__GIVEN PROBLEM A__. Reproduce the stretch from "Driver 110 can" through "of transistor M3." in the passage on the regions of driver 110, keeping every word unchanged.
__GIVEN PROBLEM B__. Extend the passage describing the regions of driver 110 by writing what follows its final sentence.

__EXTRACT PROVIDED__.
Driver 110 can include regions 303S, 303D, a region 303C between regions 303S and 303D, and a conductive region 303G separated from region 303C by a dielectric region 303X. Each of regions 303S and 303D can include a semiconductor (e.g., polysilicon) material of P-type (P-type conductivity, labeled “P” in FIG. 3). Regions 303C can include a semiconductor (e.g., polysilicon) material of N-type (N-type conductivity, labeled “N” in FIG. 3). Conductive region 303G can include conductively-doped polysilicon, metal, or other conductive materials. Dielectric region 303X can include silicon dioxide or other dielectric materials. Dielectric region 303X can part of a gate oxide of transistor M3.

__DATA SECTION__.

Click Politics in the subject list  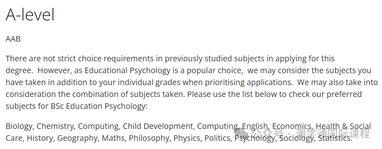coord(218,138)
...
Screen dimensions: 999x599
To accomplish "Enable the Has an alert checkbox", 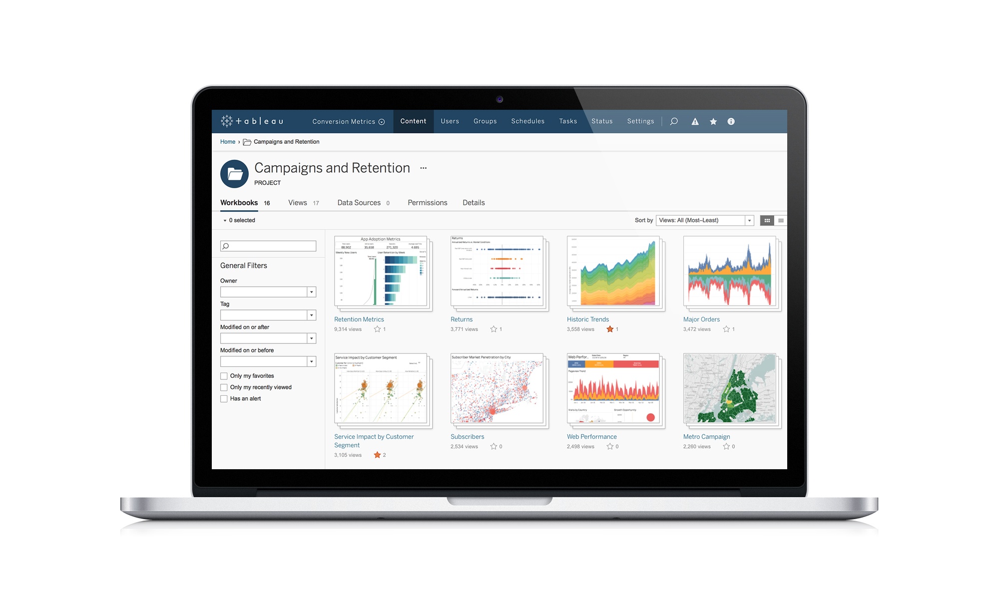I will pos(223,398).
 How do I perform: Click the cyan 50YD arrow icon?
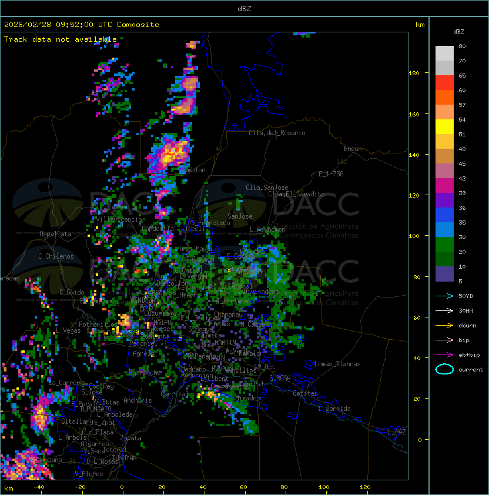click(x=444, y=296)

__TASK RESULT A__.
Driver 110 can include regions 303S, 303D, a region 303C between regions 303S and 303D, and a conductive region 303G separated from region 303C by a dielectric region 303X. Each of regions 303S and 303D can include a semiconductor (e.g., polysilicon) material of P-type (P-type conductivity, labeled “P” in FIG. 3). Regions 303C can include a semiconductor (e.g., polysilicon) material of N-type (N-type conductivity, labeled “N” in FIG. 3). Conductive region 303G can include conductively-doped polysilicon, metal, or other conductive materials. Dielectric region 303X can include silicon dioxide or other dielectric materials. Dielectric region 303X can part of a gate oxide of transistor M3.

__TASK RESULT B__.
As shown in FIG. 3, regions 301S and 303S can be coupled to nodes 140 and 142, respectively, through conductive connections (e.g., metal routings) 301′ and 303′, respectively. Regions 301G and 302G can be coupled to nodes 211 and 212, respectively. Region 303G can be coupled to node 140. Regions 301D and 302S can be coupled to each other to node 213, which is coupled to conductive pad 205. Regions 301D and 302S can be coupled to each other through a conductive connection 313, which is coupled to node 213 and conductive pad 205. Regions 302D and 303D can be coupled to each other through a conductive connection 314, which is coupled to node 214.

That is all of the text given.